Dataset excerpts:
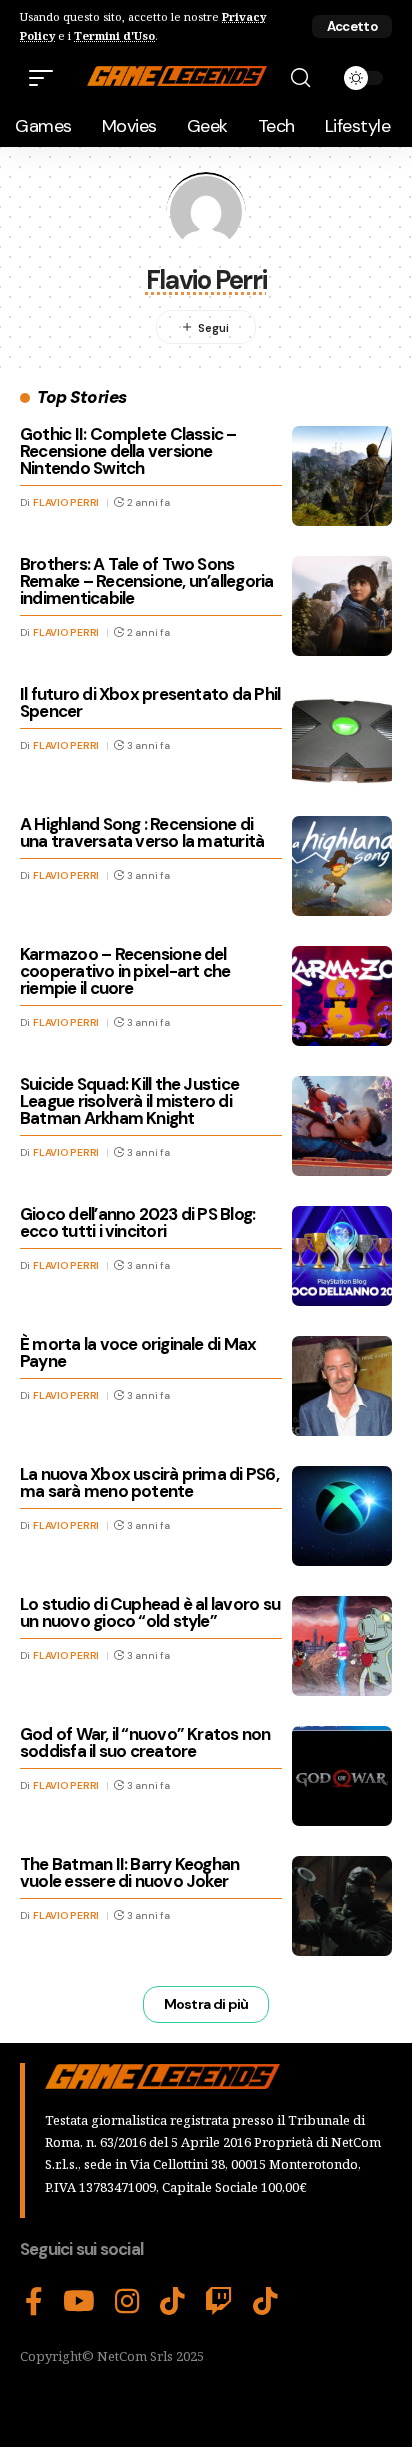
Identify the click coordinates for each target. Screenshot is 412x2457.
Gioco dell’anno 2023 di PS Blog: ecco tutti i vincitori (137, 1222)
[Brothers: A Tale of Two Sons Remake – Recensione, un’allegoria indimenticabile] (342, 606)
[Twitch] (219, 2302)
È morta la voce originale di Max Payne (138, 1352)
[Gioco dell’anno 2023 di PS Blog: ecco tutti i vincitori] (342, 1256)
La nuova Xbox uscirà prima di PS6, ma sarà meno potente (149, 1482)
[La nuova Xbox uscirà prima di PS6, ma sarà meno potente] (342, 1516)
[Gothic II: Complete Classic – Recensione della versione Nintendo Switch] (342, 476)
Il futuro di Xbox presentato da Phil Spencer (150, 702)
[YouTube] (79, 2302)
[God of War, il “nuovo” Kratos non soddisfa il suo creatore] (342, 1776)
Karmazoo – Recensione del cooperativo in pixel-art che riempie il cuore (125, 971)
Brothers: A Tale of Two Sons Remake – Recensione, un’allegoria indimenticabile (147, 581)
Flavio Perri (66, 502)
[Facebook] (34, 2302)
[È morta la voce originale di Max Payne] (342, 1386)
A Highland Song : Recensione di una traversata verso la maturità (142, 832)
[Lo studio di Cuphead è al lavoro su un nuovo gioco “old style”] (342, 1646)
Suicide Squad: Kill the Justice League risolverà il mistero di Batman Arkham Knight (129, 1101)
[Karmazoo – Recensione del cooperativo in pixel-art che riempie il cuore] (342, 996)
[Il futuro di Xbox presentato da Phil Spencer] (342, 736)
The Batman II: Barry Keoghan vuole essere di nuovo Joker (129, 1872)
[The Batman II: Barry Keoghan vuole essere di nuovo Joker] (342, 1906)
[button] (352, 26)
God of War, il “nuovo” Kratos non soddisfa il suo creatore (145, 1742)
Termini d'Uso (114, 35)
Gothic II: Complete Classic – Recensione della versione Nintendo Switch (128, 451)
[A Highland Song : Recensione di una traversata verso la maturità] (342, 866)
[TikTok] (172, 2302)
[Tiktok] (265, 2302)
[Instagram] (127, 2302)
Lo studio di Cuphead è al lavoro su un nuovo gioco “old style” (150, 1612)
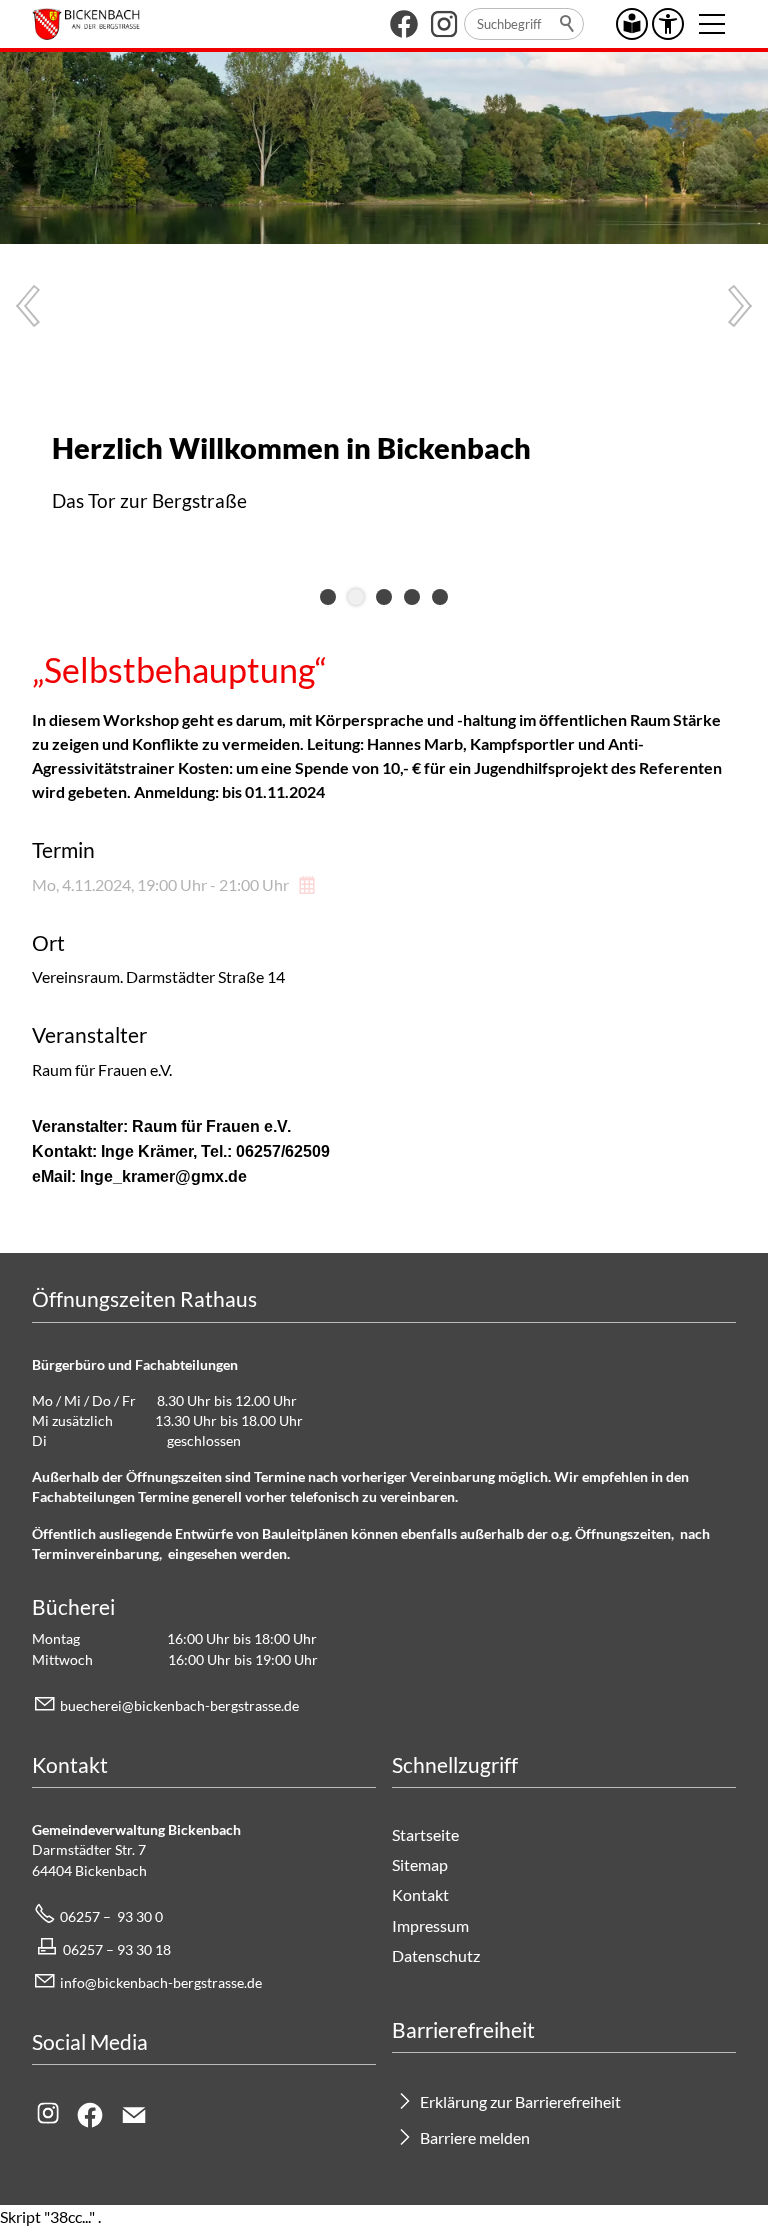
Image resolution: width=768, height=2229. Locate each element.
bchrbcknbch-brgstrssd (176, 1705)
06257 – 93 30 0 (111, 1916)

Exercise goal:
Exact duplicates of all the entries are required, and no image may appear in them.

Answer space:
Identify the click coordinates for each target. Screenshot is 412x2457.
Gioco dell’anno 2023 di PS Blog: ecco tutti i vincitori (137, 1222)
[Brothers: A Tale of Two Sons Remake – Recensione, un’allegoria indimenticabile] (342, 606)
[Twitch] (219, 2302)
È morta la voce originale di Max Payne (138, 1352)
[Gioco dell’anno 2023 di PS Blog: ecco tutti i vincitori] (342, 1256)
La nuova Xbox uscirà prima di PS6, ma sarà meno potente (149, 1482)
[La nuova Xbox uscirà prima di PS6, ma sarà meno potente] (342, 1516)
[Gothic II: Complete Classic – Recensione della versione Nintendo Switch] (342, 476)
Il futuro di Xbox presentato da Phil Spencer (150, 702)
[YouTube] (79, 2302)
[God of War, il “nuovo” Kratos non soddisfa il suo creatore] (342, 1776)
Karmazoo – Recensione del cooperativo in pixel-art che riempie il cuore (125, 971)
Brothers: A Tale of Two Sons Remake – Recensione, un’allegoria indimenticabile (147, 581)
Flavio Perri (66, 502)
[Facebook] (34, 2302)
[È morta la voce originale di Max Payne] (342, 1386)
A Highland Song : Recensione di una traversata verso la maturità (142, 832)
[Lo studio di Cuphead è al lavoro su un nuovo gioco “old style”] (342, 1646)
Suicide Squad: Kill the Justice League risolverà il mistero di Batman Arkham Knight (129, 1101)
[Karmazoo – Recensione del cooperativo in pixel-art che riempie il cuore] (342, 996)
[Il futuro di Xbox presentato da Phil Spencer] (342, 736)
The Batman II: Barry Keoghan vuole essere di nuovo Joker (129, 1872)
[The Batman II: Barry Keoghan vuole essere di nuovo Joker] (342, 1906)
[button] (352, 26)
God of War, il “nuovo” Kratos non soddisfa il suo creatore (145, 1742)
Termini d'Uso (114, 35)
Gothic II: Complete Classic – Recensione della versione Nintendo Switch (128, 451)
[A Highland Song : Recensione di una traversata verso la maturità] (342, 866)
[TikTok] (172, 2302)
[Tiktok] (265, 2302)
[Instagram] (127, 2302)
Lo studio di Cuphead è al lavoro su un nuovo gioco “old style” (150, 1612)
Image resolution: width=768, height=2229. Locate each element.
bchrbcknbch-brgstrssd (176, 1705)
06257 – 93 30 0 (111, 1916)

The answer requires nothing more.